Retype each line of the material below word for word; pictures stay out.

→ **GIVEN RECORDS**
* * * * *

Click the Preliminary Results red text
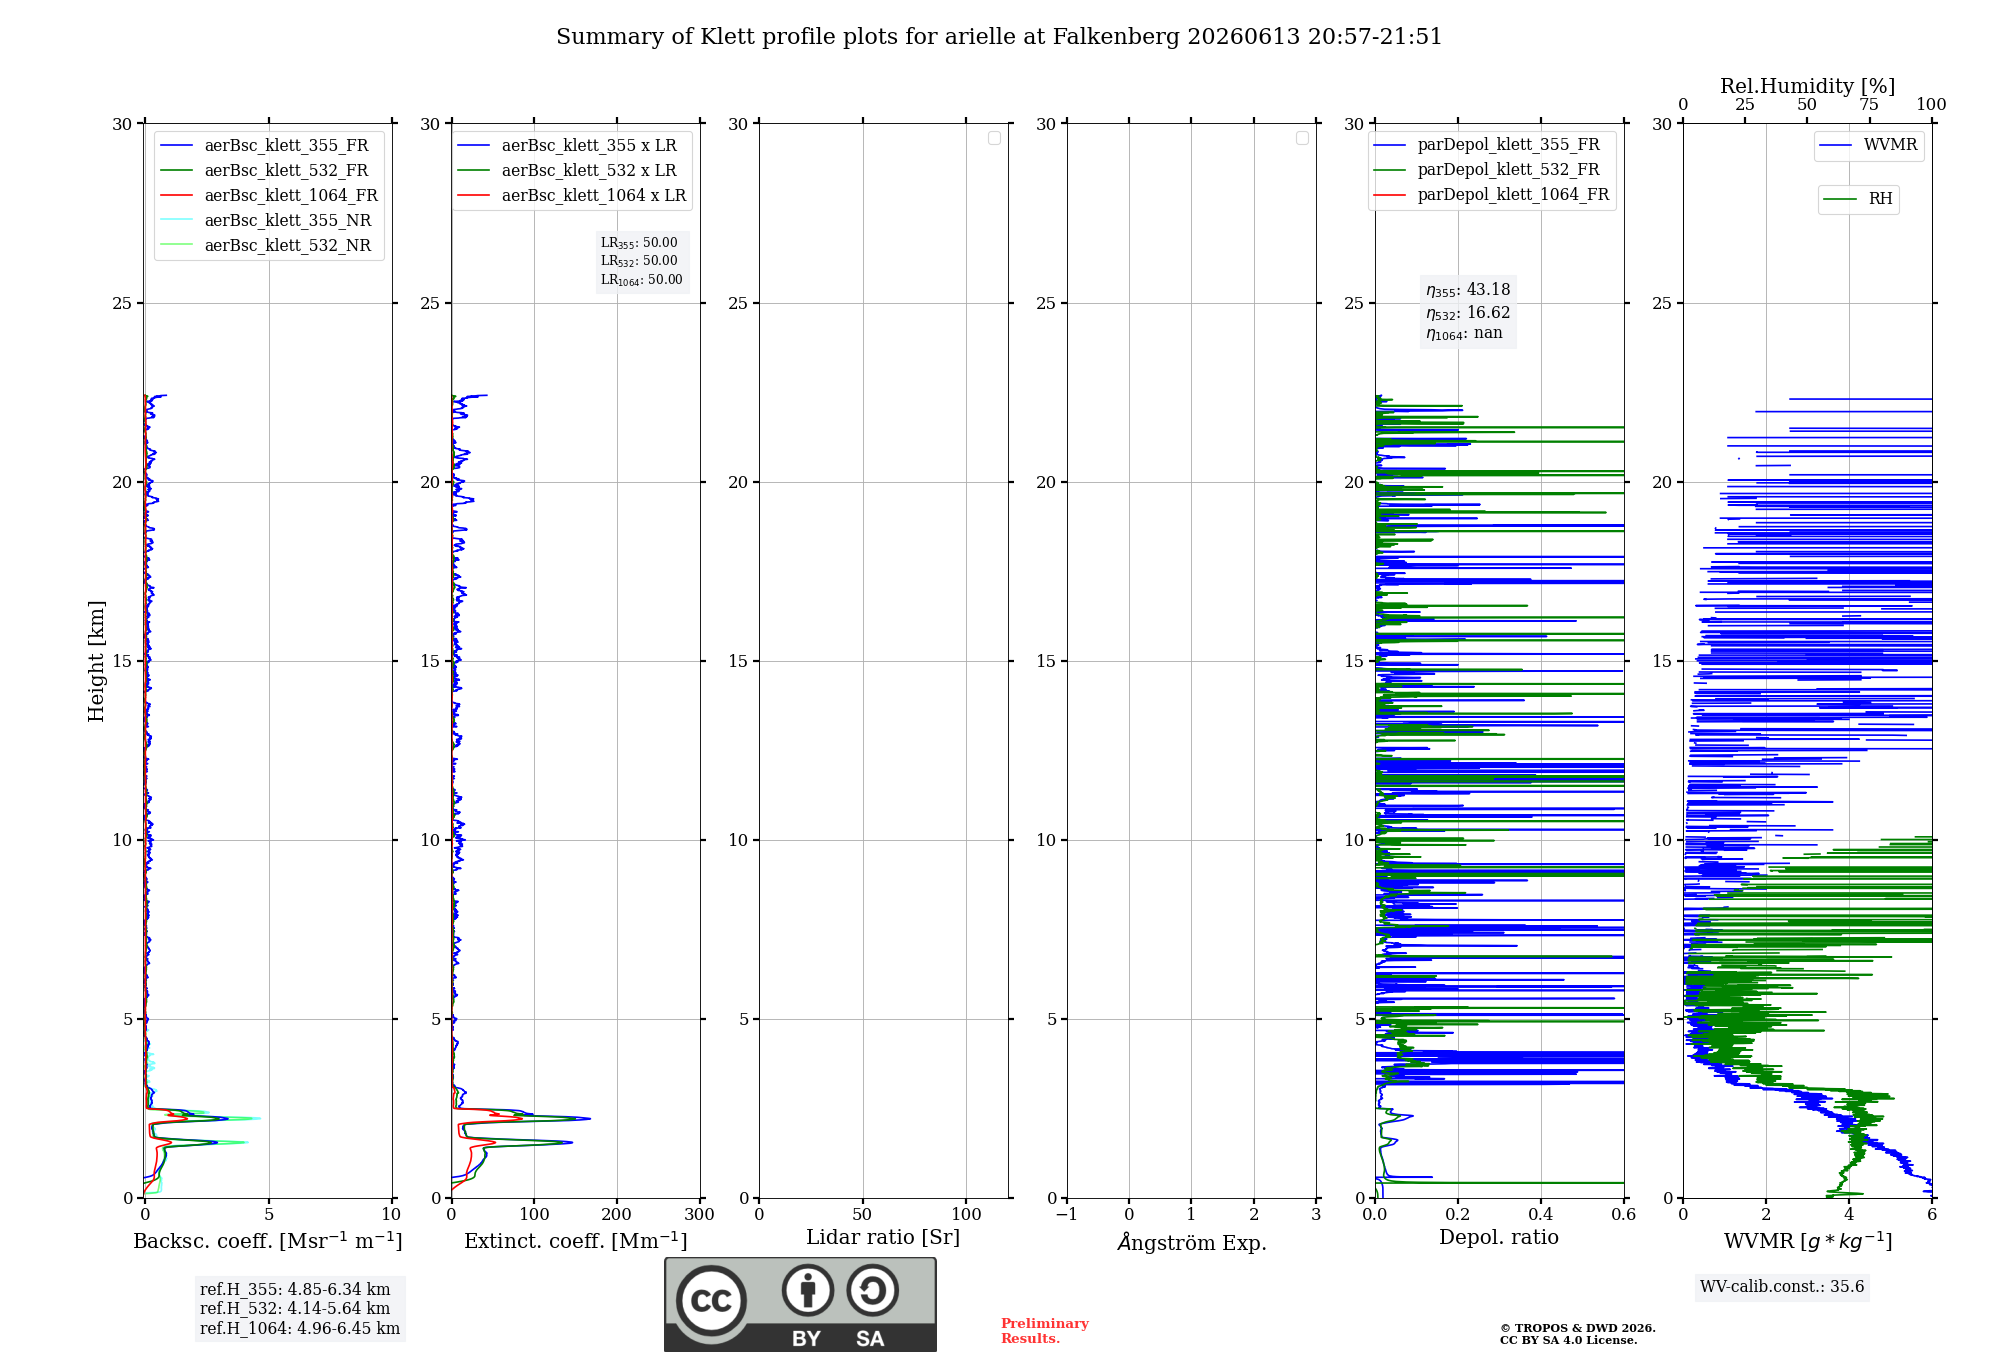 coord(1045,1331)
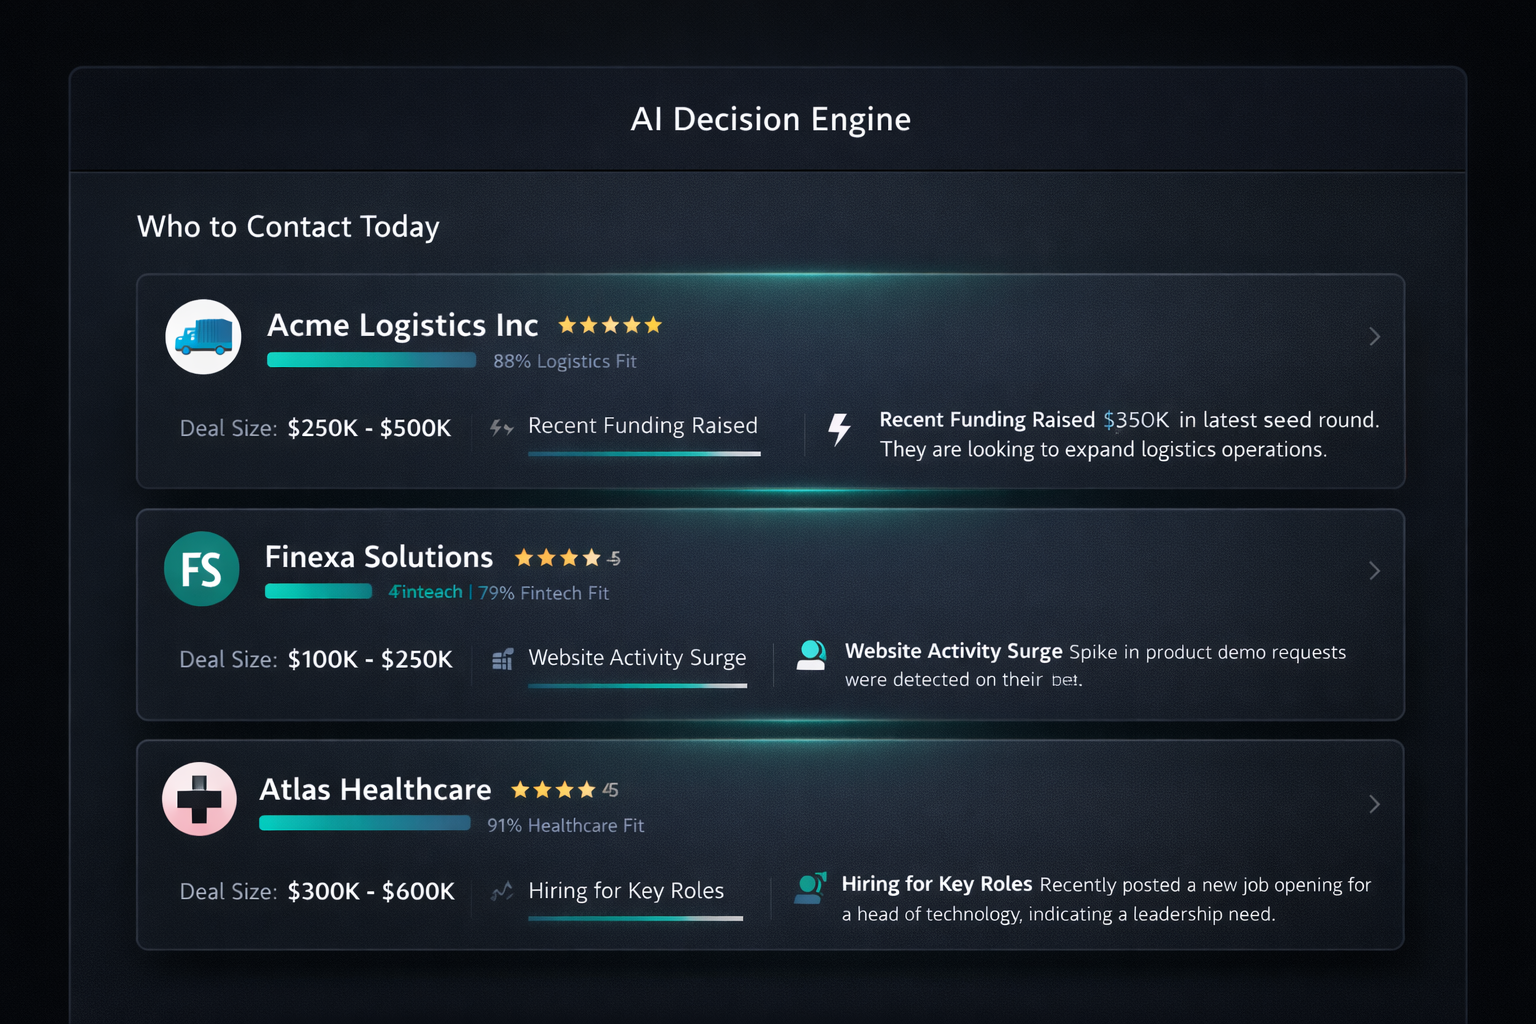Screen dimensions: 1536x1024
Task: Select the Hiring for Key Roles tab
Action: (x=626, y=891)
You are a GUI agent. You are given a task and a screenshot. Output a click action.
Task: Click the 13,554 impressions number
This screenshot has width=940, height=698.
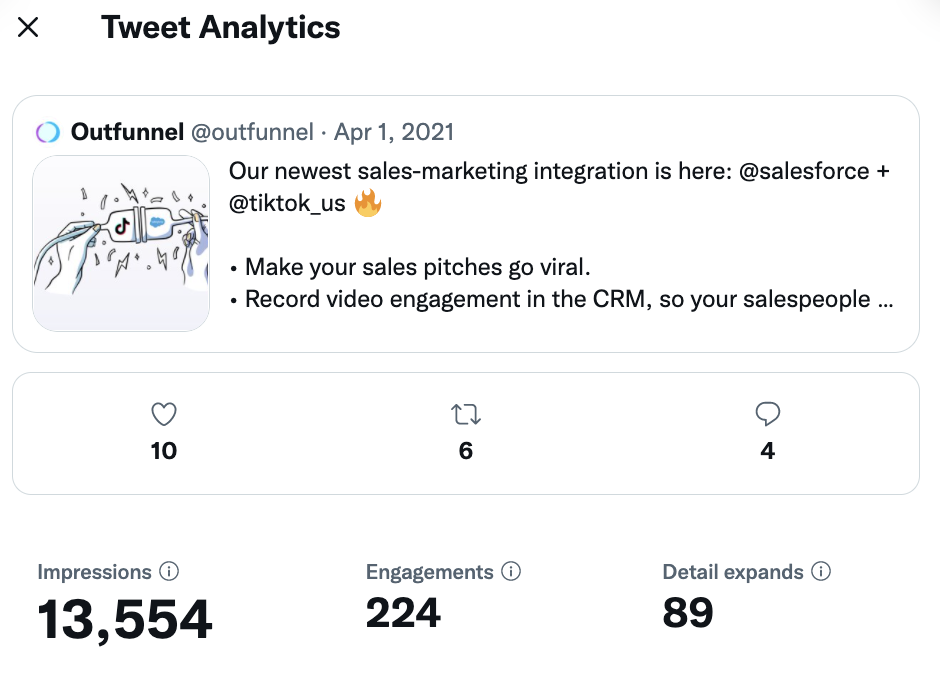pos(125,619)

* * * * *

→ **WRITTEN RESPONSE**
Click the Preliminary Results red text
 coord(1045,1331)
Screen dimensions: 1536x1024
Task: Select the Hiring for Key Roles tab
Action: (x=626, y=891)
You are a GUI agent. You are given a task and a screenshot. Output a click action.
Task: Click the 13,554 impressions number
This screenshot has width=940, height=698.
pos(125,619)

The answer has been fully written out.